Adenosine triphosphate (ATP) breaks down as your brain burns carbohydrate for energy, and adenosine gradually accumulates in the brain. More adenosine binding to neurons inhibits the release of neurotransmitters, slowing down brain activity, helping you feel calmer, and inducing sleep. Your body metabolizes adenosine as you sleep, and some time later, low concentrations of adenosine help you wake up and the process starts again.

By binding to same receptors adenosine would bind to, CBD may inhibit adenosine reuptake, which helps it accumulate more quickly and makes you feel sleepy sooner. CBD may also have a potent anti-anxiety effect for some people, which can help them get to sleep and have more restful sleep.

How to use CBD

New CBD-containing products hit the market every week. You can get ingest CBD through capsules, pills, or as an oil. You can inhale it as a vapor. It has been infused into sports drinks, recovery drinks, and all manner of edibles. There are also topical creams and lotions that contain CBD oil, as well as tinctures/drops that can be placed under your tongue.

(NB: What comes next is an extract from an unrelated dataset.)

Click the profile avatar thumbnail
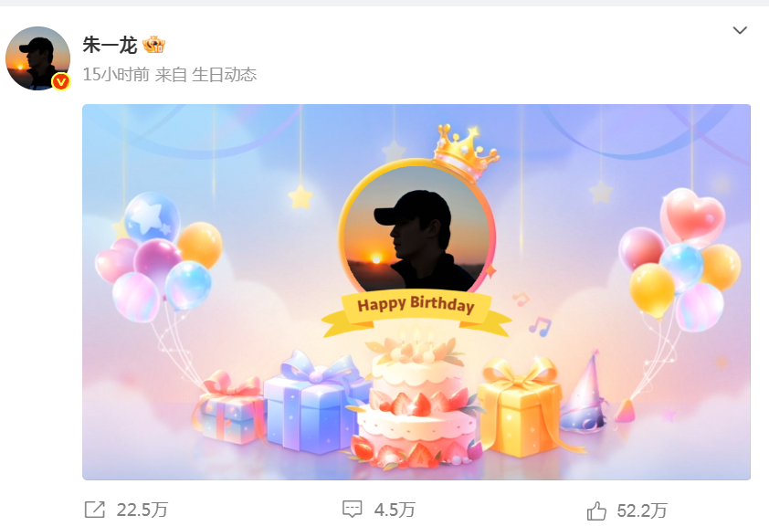769x526 pixels. point(37,58)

How you consume CBD may affect how quickly you experience its effects. Capsules, oil, and edibles have to be digested, so they may take a bit longer. Topical creams are said to be quicker than edibles, and sublingual drops/tinctures are said to be the most rapid (besides inhalation via vaping).

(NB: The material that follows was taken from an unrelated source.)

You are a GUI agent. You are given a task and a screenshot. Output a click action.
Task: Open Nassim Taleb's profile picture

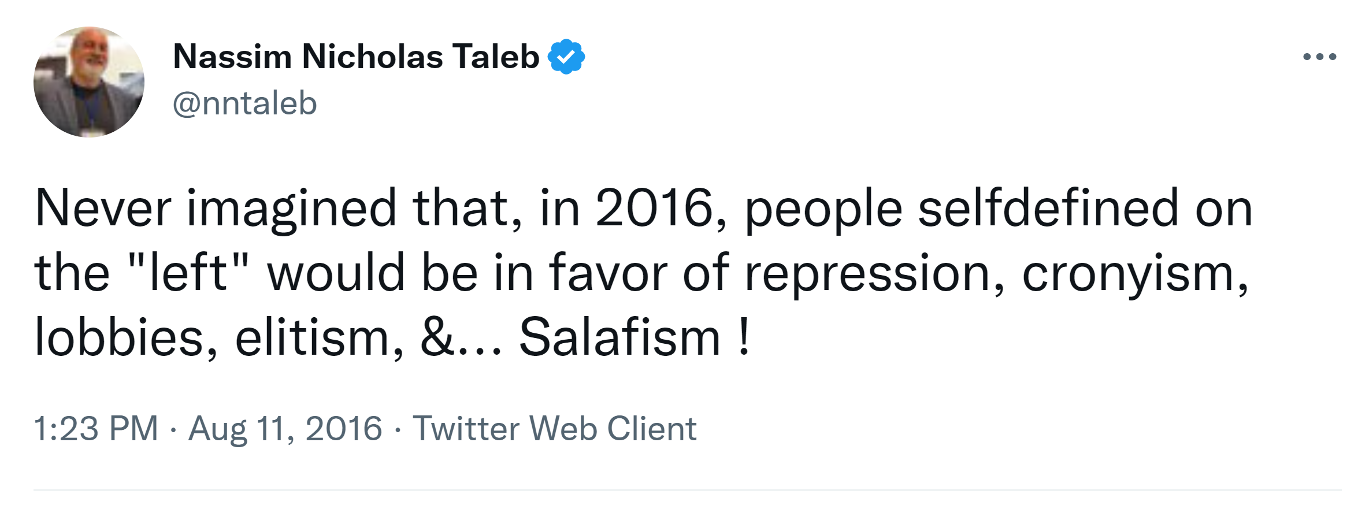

CBD is available as “full spectrum” or “isolate”. Full spectrum CBD products contain CBD and other compounds found in the original plant, which could include small amounts of THC. If the CBD was derived from industrial hemp, the THC content of the original plant is legally supposed to be less than .3% (in Colorado). Products that contain CBD isolate should only contain CBD. CBD isolate and CBD produced from hemp would be a better choice, from an anti-doping standpoint, for anyone with zero-tolerance drug testing at work (i.e. pilots).

How much CBD to use

Here’s where things get tricky. There is no standard dose that delivers a consistent effect for all people. CBD products are not well regulated, so there can be inconsistencies in how much CBD is in a product. And depending on how you consume CBD (oil, gummy bear, cookie, recovery drink, tincture, vapor), it can be difficult to be precise. The most precise way to consume CBD is probably through capsules, or by calculating how many milligrams of CBD are in a given volume (i.e. 1 milliliter) of a tincture.

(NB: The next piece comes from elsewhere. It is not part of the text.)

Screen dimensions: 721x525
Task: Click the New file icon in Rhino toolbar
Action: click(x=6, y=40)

Companies that produce and sell CBD products recommend starting with a low dose and gradually increasing it based on the effects you experience.

Conclusion and Caveat

The emergence of cannabidiol could mark a major turning point in how athletes recover from training stress and manage both occasional and chronic pain. The giant, glaring caveat is that right now the use of CBD and the ways it’s being delivered are ahead of the science. There is a lot still to learn about how CBD works and how to best utilize it with athletes. That is not unusual, though. Back when carbohydrate-rich sports drinks first came out, it was clear they were helping improve performance even if the formulas weren’t perfect and the mechanisms weren’t all known.

Although it is not a banned substance for athletes in or out of competition, the potential risk for athletes is if the product you buy doesn’t contain what it says on the label. If it actually contains a significant amount of THC or other prohibited substance, you are at risk for a doping violation. As with anything else, it will be up to you to research and find a reputable brand.

With what we know at this point, CBD offers good potential benefits and few risks. If it improves recovery as a pain reliever, anti-inflammatory, and sleep aid, then it has great potential to improve athletic performance. And if it gets athletes to reduce consumption of NSAIDS, opioids, and prescription sleep aids, those are even bigger victories.